**AIM**
Rescale the part of the entries that opens with the line containing "Click the Market Demand chart title" and runs through the end of the entries, both ends included. Reproduce every line of that part, requests included, with each coordinate in the answers multiplied by 1.55 and rounded to a whole number, halves rounding up.

**RAW RECORDS**
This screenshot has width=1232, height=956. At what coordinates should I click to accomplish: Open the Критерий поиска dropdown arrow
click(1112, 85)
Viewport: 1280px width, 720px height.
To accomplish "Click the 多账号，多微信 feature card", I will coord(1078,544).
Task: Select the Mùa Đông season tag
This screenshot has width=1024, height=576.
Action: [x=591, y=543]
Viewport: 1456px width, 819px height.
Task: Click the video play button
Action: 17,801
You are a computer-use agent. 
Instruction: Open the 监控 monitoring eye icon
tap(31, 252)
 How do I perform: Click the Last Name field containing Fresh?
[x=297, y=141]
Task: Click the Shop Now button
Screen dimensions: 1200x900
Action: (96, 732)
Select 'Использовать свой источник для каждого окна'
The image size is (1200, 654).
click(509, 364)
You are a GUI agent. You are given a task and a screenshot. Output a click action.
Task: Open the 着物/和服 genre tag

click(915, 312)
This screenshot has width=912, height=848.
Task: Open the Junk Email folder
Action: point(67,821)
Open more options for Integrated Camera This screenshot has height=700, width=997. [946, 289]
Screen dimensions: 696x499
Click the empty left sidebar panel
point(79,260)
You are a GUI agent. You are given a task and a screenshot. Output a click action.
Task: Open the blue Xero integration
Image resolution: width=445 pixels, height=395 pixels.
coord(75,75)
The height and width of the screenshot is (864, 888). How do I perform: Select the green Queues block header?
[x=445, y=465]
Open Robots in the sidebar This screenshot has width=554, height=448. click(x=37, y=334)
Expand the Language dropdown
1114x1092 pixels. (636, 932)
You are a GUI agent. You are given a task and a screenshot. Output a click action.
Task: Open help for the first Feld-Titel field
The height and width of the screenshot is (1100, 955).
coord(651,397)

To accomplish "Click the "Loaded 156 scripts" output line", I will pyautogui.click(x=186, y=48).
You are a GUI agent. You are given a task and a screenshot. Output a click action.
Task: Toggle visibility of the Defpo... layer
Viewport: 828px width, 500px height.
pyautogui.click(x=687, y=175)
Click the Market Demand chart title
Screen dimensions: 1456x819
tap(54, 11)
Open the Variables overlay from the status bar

**REPLY TO THE EXERCISE**
Click the Market Demand chart title
Screen dimensions: 1456x819
tap(84, 17)
Open the Variables overlay from the status bar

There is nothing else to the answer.